## Task
Search the records below for "Mastodon" and copy every line it turns up in.

## Available data
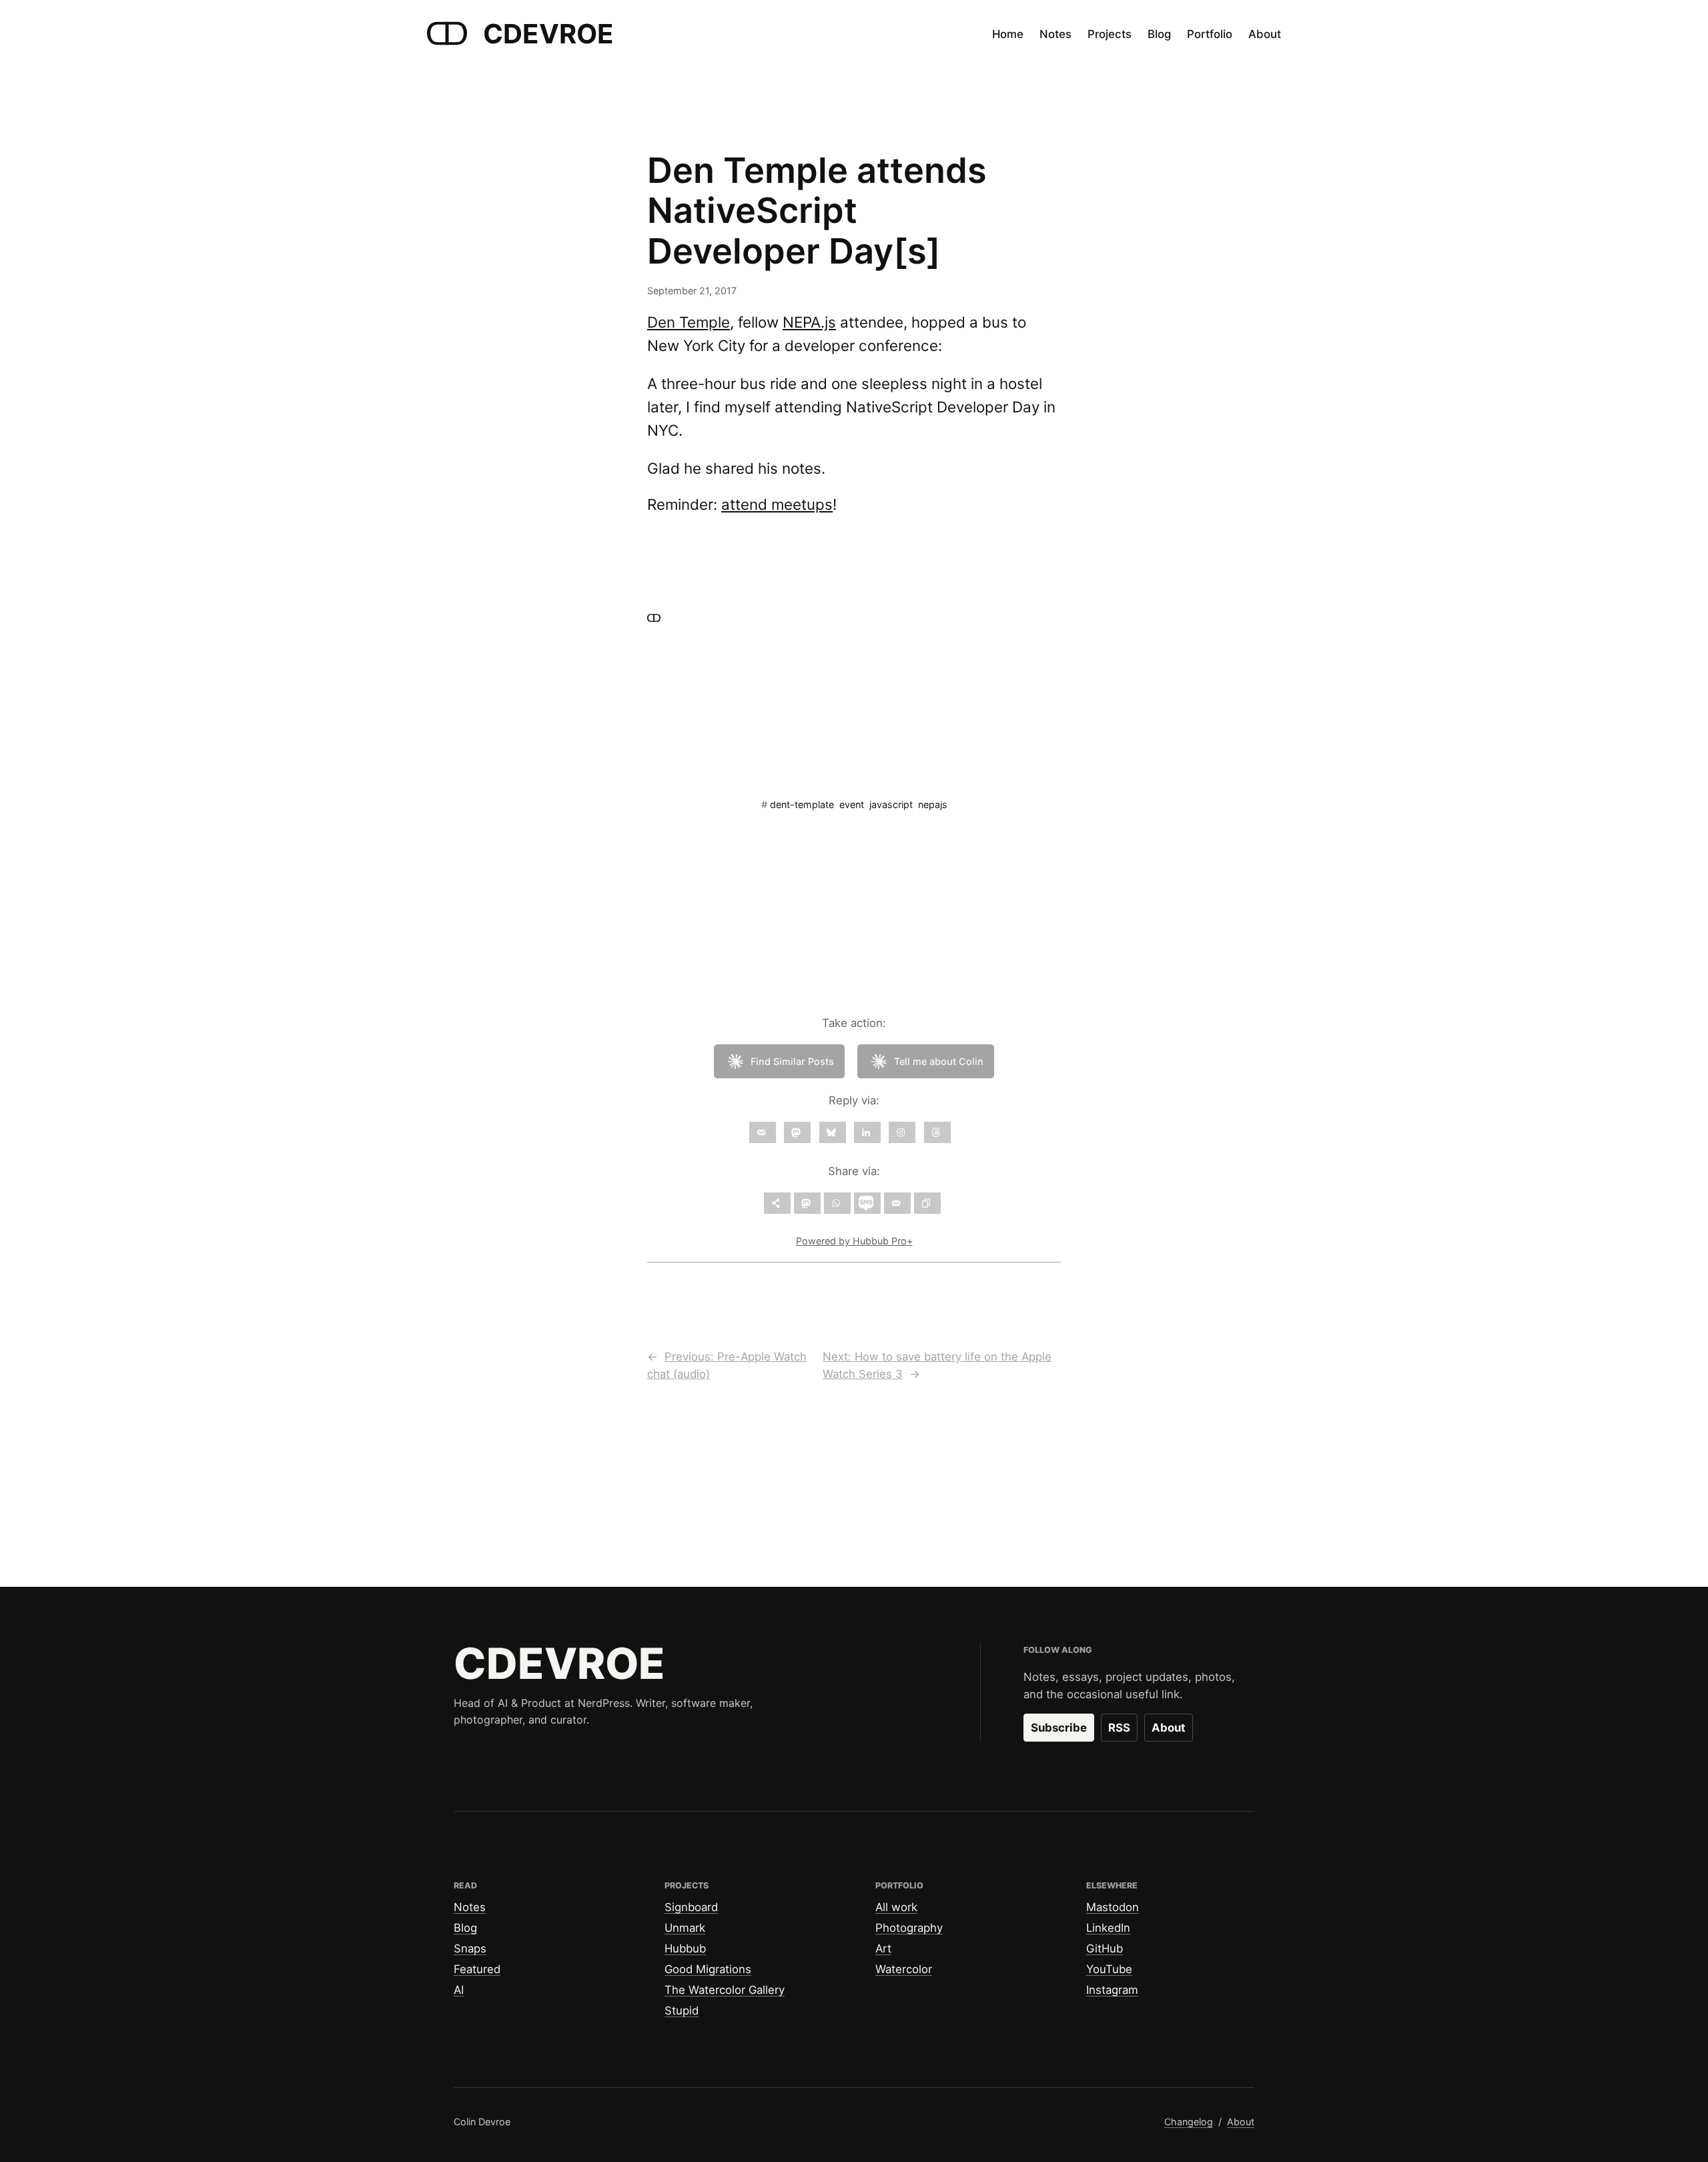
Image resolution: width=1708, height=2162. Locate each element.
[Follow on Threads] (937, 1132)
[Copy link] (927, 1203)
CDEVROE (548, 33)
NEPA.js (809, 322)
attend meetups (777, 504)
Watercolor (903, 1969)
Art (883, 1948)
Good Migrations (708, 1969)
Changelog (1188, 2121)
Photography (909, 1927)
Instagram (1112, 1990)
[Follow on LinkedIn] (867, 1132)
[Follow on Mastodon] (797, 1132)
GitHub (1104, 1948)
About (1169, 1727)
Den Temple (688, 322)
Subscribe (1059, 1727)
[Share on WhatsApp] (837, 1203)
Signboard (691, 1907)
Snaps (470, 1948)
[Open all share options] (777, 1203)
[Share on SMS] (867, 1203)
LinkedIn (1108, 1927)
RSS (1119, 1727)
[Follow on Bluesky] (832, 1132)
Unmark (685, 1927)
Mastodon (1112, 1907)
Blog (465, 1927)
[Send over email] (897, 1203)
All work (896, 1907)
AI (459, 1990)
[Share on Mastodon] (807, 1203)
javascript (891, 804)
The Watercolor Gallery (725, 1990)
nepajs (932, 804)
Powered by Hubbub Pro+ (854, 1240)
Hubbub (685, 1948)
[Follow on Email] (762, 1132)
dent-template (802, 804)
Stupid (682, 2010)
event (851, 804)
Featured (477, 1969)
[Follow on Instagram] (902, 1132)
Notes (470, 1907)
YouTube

## Exercise output
[Follow on Mastodon] (797, 1132)
Mastodon (1112, 1907)
[Share on Mastodon] (807, 1203)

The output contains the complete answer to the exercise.